A long the banks of the Gerzeman River, which runs through a valley in northern Ethiopia’s Semien Mountains, sits the village of Semien Menata. Too small and remote to appear on most maps, it is reachable only by walking paths from nearby larger villages. Today Semien Menata is dotted with small wooden homes, flocks of animals, and agricultural fields typical of the region. Scattered about, however, lies evidence of the village’s former inhabitants: Ethiopian Jews known as the Beta Israel who trace their origins to Biblical times, but whose exact roots remain unclear.

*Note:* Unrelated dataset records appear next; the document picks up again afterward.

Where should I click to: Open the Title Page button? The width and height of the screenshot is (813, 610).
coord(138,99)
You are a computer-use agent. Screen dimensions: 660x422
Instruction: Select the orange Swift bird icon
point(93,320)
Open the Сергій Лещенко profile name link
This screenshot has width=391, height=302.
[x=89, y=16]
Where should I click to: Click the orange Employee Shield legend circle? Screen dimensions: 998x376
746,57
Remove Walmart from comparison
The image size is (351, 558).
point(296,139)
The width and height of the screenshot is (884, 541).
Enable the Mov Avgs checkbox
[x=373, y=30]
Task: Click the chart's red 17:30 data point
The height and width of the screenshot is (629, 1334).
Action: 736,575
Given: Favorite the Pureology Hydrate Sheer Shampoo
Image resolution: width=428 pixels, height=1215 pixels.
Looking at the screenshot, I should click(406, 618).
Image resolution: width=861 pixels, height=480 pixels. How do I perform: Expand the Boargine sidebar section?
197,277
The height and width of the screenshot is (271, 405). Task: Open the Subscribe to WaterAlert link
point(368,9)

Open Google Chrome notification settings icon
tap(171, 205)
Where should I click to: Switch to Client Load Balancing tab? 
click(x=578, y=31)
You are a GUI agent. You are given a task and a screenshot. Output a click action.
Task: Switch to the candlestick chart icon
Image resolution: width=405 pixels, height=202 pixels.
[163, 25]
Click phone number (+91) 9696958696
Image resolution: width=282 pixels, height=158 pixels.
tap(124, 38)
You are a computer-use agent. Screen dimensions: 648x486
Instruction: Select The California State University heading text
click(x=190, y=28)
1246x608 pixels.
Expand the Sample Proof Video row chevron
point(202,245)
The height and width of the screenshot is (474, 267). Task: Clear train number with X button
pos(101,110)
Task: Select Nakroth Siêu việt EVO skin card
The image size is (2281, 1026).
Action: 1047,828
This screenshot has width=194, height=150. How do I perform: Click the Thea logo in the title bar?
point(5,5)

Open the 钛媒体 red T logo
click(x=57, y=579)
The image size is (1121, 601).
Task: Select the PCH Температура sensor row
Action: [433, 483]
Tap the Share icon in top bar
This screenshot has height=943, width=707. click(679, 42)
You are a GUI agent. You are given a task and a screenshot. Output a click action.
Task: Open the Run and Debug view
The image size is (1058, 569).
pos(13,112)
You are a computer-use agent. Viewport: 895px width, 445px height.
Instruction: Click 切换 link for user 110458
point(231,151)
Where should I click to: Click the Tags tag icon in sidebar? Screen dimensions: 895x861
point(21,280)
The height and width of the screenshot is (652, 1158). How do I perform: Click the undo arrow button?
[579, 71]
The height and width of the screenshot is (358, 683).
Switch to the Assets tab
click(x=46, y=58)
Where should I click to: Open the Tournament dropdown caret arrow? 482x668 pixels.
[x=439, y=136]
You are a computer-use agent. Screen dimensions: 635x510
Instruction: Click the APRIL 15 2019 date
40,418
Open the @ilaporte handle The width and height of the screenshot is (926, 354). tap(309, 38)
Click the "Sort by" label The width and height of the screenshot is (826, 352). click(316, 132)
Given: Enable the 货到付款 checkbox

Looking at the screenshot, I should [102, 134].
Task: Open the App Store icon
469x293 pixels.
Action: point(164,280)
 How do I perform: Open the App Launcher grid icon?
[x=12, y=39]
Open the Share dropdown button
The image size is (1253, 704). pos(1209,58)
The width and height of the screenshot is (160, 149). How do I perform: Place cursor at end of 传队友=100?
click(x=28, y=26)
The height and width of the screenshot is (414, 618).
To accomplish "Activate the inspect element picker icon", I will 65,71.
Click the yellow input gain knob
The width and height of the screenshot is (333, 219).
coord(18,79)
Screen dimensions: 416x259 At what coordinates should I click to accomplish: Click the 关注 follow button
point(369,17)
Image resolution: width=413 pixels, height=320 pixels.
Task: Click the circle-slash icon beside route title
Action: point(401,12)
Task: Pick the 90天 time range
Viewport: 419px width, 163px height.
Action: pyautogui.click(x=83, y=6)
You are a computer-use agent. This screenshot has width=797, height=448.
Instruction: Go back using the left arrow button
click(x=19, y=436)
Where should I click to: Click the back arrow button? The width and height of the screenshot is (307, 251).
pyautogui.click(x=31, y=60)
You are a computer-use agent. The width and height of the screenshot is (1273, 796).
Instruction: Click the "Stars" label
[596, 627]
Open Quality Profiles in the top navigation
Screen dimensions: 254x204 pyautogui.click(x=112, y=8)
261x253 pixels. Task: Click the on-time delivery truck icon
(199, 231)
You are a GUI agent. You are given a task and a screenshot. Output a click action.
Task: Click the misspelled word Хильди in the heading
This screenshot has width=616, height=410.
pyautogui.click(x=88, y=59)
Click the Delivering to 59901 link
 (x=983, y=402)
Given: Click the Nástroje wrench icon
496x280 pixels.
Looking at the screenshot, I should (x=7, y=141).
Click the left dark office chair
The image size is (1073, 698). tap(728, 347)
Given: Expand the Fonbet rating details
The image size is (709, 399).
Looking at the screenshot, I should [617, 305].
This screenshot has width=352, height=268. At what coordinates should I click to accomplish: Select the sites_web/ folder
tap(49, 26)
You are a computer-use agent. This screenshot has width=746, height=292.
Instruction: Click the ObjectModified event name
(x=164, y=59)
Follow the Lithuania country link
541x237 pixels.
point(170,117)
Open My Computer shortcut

Ethiopia’s Jewish community, which settled throughout the rugged north of the country where it was a minority in a mostly Christian kingdom, is first documented in fourteenth-century sources. The Beta Israel consisted of farmers and artisans as well as a religious hierarchy including a class of ascetic high priests, or meloksewoch, and lay priests, or qesoch, in Ge‘ez, a Semitic tongue that became the main liturgical language of the Beta Israel. Meloksewoch lived separately and adhered to strict purity laws that prohibited physical contact with the laity. Both types of priest performed animal sacrifices according to Biblical decree, a practice that lasted into the twentieth century in Ethiopia, long after it had been abandoned in the rest of the Jewish world. The meloksewoch are the only known example of an ascetic Jewish movement after the first century A.D., when sects such as the Essenes, who are generally credited with writing some of the Dead Sea Scrolls, faded away with the rise of the Roman Empire.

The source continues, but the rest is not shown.